If you aren't _completely_ confident that you understand contract law, then
the instant they hand it to you just politely and pleasantly say "Thanks - I'd
like to run it by my attorney" then split the scene completely.

If there is anything I regret about my career it's that I've signed ill-
advised contracts.

Don't listen to any excuses about how "it's our standard contract" or "it's
just boilerplate".

What that contract actually means depends on the presiding jurisdiction, for
example in California Non-Compete Agreements are unenforceable; I expect
that's the case in some other places but by no means all of them.

Even if you don't really have an attorney, claiming that you do will enable
you to take the time you need to puzzle over the contract without them
breathing down your neck.

If there are specific clauses that you do not agree with, draw a rectangle
around them, an "X" across them, then your initials and the date in the
margin.

If they simply will not sign the contract themselves after you've done that
then my advice is that you get up and leave.

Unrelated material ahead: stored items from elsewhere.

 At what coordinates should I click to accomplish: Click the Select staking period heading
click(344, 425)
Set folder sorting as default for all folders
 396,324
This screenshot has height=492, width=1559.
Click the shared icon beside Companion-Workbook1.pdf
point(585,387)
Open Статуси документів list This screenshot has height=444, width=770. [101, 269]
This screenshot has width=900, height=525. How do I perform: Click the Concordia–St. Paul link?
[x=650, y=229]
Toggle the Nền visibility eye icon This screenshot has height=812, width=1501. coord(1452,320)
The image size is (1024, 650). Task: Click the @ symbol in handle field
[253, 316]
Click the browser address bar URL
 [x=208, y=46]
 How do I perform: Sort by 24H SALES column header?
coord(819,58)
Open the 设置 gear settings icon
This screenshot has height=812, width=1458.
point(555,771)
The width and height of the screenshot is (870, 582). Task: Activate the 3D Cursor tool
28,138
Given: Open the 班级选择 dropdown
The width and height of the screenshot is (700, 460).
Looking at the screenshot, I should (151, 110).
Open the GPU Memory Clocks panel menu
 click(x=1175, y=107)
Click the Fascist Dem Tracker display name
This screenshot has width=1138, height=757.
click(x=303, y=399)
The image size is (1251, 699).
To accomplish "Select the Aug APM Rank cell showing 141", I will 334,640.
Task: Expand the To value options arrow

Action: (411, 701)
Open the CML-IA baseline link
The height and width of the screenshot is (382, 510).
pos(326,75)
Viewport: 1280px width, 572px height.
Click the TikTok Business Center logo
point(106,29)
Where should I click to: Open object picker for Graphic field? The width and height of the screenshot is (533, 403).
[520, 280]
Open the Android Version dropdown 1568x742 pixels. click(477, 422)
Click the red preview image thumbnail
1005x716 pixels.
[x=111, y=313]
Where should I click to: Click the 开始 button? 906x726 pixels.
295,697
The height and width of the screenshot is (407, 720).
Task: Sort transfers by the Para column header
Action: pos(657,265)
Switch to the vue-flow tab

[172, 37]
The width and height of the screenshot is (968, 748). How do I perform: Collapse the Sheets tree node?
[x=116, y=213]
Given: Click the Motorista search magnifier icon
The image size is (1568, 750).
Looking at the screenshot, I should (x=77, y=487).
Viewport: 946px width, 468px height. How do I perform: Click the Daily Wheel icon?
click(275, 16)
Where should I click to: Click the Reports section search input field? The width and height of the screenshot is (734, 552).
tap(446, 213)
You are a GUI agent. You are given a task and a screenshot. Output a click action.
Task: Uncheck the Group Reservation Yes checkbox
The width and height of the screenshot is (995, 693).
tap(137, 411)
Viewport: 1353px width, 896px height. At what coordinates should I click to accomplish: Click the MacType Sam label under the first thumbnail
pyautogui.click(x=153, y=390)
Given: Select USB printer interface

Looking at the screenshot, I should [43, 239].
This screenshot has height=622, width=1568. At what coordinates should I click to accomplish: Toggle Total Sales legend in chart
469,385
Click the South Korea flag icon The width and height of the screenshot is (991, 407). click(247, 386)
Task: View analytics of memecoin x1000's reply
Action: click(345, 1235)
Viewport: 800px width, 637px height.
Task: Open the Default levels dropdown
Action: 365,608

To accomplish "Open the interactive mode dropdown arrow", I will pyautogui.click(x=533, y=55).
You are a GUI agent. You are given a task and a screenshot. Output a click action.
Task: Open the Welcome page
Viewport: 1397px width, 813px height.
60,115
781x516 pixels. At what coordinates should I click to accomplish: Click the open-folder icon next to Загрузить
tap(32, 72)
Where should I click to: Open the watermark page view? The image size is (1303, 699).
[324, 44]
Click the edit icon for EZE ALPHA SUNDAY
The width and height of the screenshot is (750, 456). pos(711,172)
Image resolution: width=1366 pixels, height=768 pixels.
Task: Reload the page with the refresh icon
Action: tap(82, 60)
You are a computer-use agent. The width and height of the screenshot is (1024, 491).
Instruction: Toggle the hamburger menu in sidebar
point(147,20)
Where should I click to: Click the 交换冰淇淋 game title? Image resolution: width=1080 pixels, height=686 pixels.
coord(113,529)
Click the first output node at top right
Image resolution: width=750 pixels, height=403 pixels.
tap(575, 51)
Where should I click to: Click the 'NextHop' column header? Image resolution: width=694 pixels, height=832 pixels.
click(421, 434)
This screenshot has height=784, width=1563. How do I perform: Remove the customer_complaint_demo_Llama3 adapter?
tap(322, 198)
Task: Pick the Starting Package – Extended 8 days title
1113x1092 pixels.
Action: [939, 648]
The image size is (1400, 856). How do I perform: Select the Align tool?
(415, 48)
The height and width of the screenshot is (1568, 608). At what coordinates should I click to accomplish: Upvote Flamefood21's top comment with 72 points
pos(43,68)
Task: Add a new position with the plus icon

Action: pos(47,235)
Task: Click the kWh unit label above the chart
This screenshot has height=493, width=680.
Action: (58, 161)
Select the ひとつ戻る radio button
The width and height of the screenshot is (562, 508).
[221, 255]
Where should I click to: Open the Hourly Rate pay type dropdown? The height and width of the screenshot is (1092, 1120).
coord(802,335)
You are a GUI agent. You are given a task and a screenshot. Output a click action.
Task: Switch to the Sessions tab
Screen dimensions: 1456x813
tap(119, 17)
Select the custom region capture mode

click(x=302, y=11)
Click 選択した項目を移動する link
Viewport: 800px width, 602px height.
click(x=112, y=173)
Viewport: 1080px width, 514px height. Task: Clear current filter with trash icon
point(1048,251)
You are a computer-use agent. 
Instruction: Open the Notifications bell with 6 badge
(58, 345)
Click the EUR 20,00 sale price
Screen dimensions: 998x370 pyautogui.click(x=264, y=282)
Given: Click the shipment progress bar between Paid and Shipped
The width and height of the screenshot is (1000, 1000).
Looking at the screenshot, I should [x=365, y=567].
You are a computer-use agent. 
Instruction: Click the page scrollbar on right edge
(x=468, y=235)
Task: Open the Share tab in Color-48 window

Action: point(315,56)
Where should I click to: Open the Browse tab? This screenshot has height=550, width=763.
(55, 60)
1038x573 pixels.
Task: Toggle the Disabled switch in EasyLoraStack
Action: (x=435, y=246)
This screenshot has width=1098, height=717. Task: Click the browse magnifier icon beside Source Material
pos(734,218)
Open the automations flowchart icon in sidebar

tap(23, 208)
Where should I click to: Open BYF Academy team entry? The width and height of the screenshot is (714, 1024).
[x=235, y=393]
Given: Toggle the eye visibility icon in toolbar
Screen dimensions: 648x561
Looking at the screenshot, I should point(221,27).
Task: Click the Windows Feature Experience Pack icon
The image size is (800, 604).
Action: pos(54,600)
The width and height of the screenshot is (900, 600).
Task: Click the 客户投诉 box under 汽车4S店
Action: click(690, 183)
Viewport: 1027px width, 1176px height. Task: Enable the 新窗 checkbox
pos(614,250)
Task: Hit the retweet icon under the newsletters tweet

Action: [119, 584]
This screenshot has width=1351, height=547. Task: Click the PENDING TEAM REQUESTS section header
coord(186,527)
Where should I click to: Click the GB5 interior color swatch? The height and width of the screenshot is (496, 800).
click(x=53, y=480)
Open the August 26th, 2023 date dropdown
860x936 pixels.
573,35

Twice now I've been presented contracts that specified that I assigned the
employer all of the IP that I had ever developed. Not during the time of
employment, but previously.

For example when I was five years old I worked out a novel and unobvious way
to tie my own shoes. Those two contracts would have assigned my shoe-tying
technique to my employers.

One of them I flatly refused to sign the contract, but was hired anyway. On my
last day - after doing lots of good work - I signed a very normal NDA.

The other I Xed out the clause that assigned my IP. They were OK with it and
countersigned it.

Make sure you have two identical copies of the contract and that you and they
sign both - that is, if you sign anything at all. Take one copy with you
afterward.

------
damm
+1 what josho said.

It would be helpful knowing the OP is located; as in the US (Washington) some
Recruiters will bait and switch you once you get into the office. So be
careful what you sign and agree to.